**INSTRUCTIONS TO FOLLOW:** Line by line, output the entries below exactly as they appear.

========================================

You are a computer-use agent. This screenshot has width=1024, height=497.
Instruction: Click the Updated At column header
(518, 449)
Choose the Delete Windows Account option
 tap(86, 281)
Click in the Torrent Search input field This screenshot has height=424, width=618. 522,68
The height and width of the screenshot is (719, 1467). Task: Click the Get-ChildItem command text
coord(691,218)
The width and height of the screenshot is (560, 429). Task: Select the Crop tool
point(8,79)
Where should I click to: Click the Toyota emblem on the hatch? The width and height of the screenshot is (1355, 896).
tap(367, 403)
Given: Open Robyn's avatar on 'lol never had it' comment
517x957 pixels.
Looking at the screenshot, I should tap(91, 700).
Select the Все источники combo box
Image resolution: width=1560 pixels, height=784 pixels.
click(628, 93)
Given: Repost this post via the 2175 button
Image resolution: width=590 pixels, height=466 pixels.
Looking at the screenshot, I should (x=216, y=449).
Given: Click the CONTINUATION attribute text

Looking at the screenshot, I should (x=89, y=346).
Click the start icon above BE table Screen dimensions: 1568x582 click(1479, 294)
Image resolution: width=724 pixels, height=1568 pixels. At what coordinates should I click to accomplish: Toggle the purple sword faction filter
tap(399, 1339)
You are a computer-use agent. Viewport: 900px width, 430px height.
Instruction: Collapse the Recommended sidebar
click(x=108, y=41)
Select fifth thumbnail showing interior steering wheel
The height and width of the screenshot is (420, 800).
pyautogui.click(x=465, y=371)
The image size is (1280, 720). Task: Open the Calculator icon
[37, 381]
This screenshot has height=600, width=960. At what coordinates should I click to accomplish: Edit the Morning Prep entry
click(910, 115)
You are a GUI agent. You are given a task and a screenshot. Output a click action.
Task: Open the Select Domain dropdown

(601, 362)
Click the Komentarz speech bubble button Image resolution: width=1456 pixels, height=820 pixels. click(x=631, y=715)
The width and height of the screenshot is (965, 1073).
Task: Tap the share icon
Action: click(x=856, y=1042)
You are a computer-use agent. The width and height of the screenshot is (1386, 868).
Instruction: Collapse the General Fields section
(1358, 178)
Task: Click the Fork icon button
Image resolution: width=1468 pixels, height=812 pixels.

========================================

**RESPONSE TO THIS TASK:**
You are a computer-use agent. This screenshot has width=1024, height=497.
Instruction: Click the Updated At column header
(518, 449)
Choose the Delete Windows Account option
 tap(86, 281)
Click in the Torrent Search input field This screenshot has height=424, width=618. 522,68
The height and width of the screenshot is (719, 1467). Task: Click the Get-ChildItem command text
coord(691,218)
The width and height of the screenshot is (560, 429). Task: Select the Crop tool
point(8,79)
Where should I click to: Click the Toyota emblem on the hatch? The width and height of the screenshot is (1355, 896).
tap(367, 403)
Given: Open Robyn's avatar on 'lol never had it' comment
517x957 pixels.
Looking at the screenshot, I should tap(91, 700).
Select the Все источники combo box
Image resolution: width=1560 pixels, height=784 pixels.
click(628, 93)
Given: Repost this post via the 2175 button
Image resolution: width=590 pixels, height=466 pixels.
Looking at the screenshot, I should (x=216, y=449).
Given: Click the CONTINUATION attribute text

Looking at the screenshot, I should (x=89, y=346).
Click the start icon above BE table Screen dimensions: 1568x582 click(1479, 294)
Image resolution: width=724 pixels, height=1568 pixels. At what coordinates should I click to accomplish: Toggle the purple sword faction filter
tap(399, 1339)
You are a computer-use agent. Viewport: 900px width, 430px height.
Instruction: Collapse the Recommended sidebar
click(x=108, y=41)
Select fifth thumbnail showing interior steering wheel
The height and width of the screenshot is (420, 800).
pyautogui.click(x=465, y=371)
The image size is (1280, 720). Task: Open the Calculator icon
[37, 381]
This screenshot has height=600, width=960. At what coordinates should I click to accomplish: Edit the Morning Prep entry
click(910, 115)
You are a GUI agent. You are given a task and a screenshot. Output a click action.
Task: Open the Select Domain dropdown

(601, 362)
Click the Komentarz speech bubble button Image resolution: width=1456 pixels, height=820 pixels. click(x=631, y=715)
The width and height of the screenshot is (965, 1073).
Task: Tap the share icon
Action: click(x=856, y=1042)
You are a computer-use agent. The width and height of the screenshot is (1386, 868).
Instruction: Collapse the General Fields section
(1358, 178)
Task: Click the Fork icon button
Image resolution: width=1468 pixels, height=812 pixels.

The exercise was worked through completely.